If you’ve ever wondered what really happened during the global financial meltdown of 2008, then you may want to put the documentary Inside Job on your list of must sees. The film, narrated by Matt Damon, is one of the best explanations of the financial and investment complexities and corruptions that led to this meltdown.
I remember how, in 2008, the presidential campaign here in the U.S. came to standstill when George W Bush stepped before the American people and announced that the financial sky was falling. Lehman Brothers and AIG collapsed. Merrill Lynch was on the verge of bankruptcy. Banks screamed for bailouts. Economies nosedived. Credit ratings went south. The investment banking system was coming apart at the seams. The culprit in this chaotic and complex was derivatives – specifically with mortgages.
I remember how every other week or so, we received notices from a bank that our mortgage had been sold to this bank or that one. I remember thinking, Huh? What’s this mean? I recall how the people across the street from us went bankrupt and walked away from their house. Their mortgage was underwater. For months afterward, that house was a revolving door of tenants. We never knew who was living there, but at one point, a couple of the tenants sat all day in their garage, computers on their laps. We later realized they were using the internet connections of their neighbors.
By 2009, it was obvious that Florida and the rest of the country were in deep trouble. Foreclosed signs appeared on lawns in every neighborhood. We had friends who hadn’t paid their mortgages in months, but because no bank could prove who owned their homes, they stayed in their homes.
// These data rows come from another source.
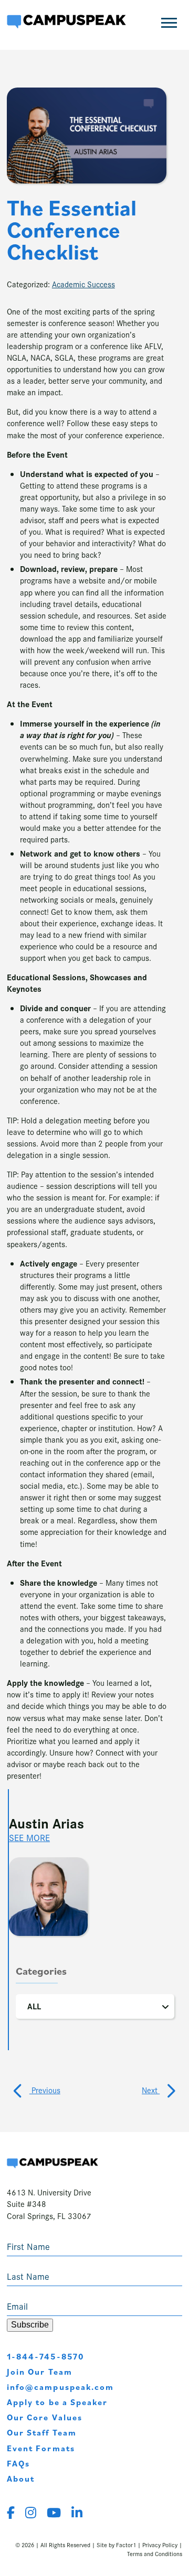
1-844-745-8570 (46, 2356)
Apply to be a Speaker (57, 2402)
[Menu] (169, 23)
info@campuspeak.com (60, 2387)
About (21, 2478)
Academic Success (83, 283)
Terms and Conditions (154, 2553)
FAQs (18, 2463)
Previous (44, 2089)
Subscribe (30, 2324)
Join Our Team (39, 2371)
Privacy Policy (159, 2544)
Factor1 (126, 2544)
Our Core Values (44, 2417)
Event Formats (41, 2448)
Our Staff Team (42, 2432)
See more (29, 1837)
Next (151, 2089)
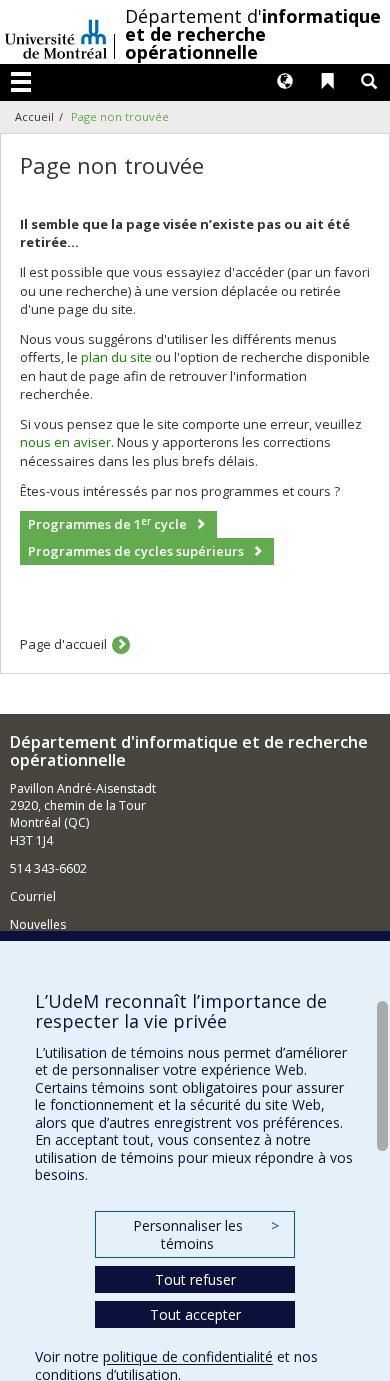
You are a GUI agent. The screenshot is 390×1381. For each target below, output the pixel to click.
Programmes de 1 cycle (107, 524)
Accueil (34, 116)
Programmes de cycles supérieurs (136, 551)
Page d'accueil (63, 644)
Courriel (33, 896)
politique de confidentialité (188, 1356)
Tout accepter (195, 1314)
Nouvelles (38, 924)
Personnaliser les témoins (206, 1234)
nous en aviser (65, 442)
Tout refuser (195, 1279)
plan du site (116, 357)
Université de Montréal (56, 32)
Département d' (253, 34)
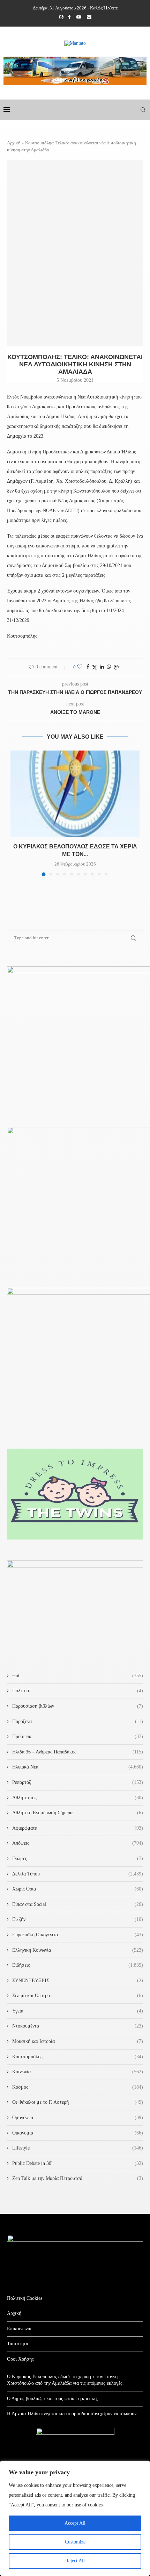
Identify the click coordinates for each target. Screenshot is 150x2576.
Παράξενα (77, 1721)
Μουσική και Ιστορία (77, 2041)
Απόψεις (77, 1843)
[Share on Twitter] (94, 667)
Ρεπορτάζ (77, 1782)
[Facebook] (69, 17)
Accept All (75, 2523)
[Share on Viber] (116, 667)
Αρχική (14, 142)
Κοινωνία (77, 2071)
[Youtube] (78, 17)
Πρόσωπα (77, 1736)
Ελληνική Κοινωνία (77, 1950)
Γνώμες (77, 1858)
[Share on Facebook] (88, 667)
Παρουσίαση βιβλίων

Meanwhile, the story for CEOs for these greedy, corrupt countries was quite a different story. For instance, between 2000-2006, the top five execs at Lehman Brothers made over a billion dollars. When the company went belly up, these execs were allowed to keep their earnings.
Five years after this meltdown, economies are staggering along. Iceland went under. Greece is the brunt of late-night jokes. Spain and Portugal are barely keeping their heads above water. Banks are bigger than ever and the financial sector employs more than 3,000 lobbyists who help to sculpt financial policy in the U.S. Despite assurances that the local and international economies are improving, all you have to do to uncover the truth about your country, your state, your province, is to drive through your neighborhood, your community, or walk into your local bank.
In the U.S., for the first time in history, children are not more educated or prosperous than their parents.
Naomi Klein’s book, Shock and Awe, is probably one of the most lucid ever written about global finances. John Perkins, one of the foremost writers on shamanic practices, used to work for the IMF. His book, Confessions of an Economic Hitman tells this same story of corruption, from a slightly different perspective.
When Obama won the 2008 election, he appointed Timothy Geitner as the U.S. Secretary of the Treasurer. Geitner was the president of the Federal Reserve Bank of New York during the meltdown, so this selection bewildered me. During the meltdown, Ben Bernanke was the current chairman of the Federal Reserve, and Obama re-appointed him. Why?
As Matt Damon says at the end of this terrific documentary, the people responsible for this meltdown are still in power.
What’s wrong with this picture?
Hopefully, with Obama’s second term – where he doesn’t have to worry about re-election – this country can begin functioning again as a democracy. This documentary captures the essence of why it’s so profoundly important.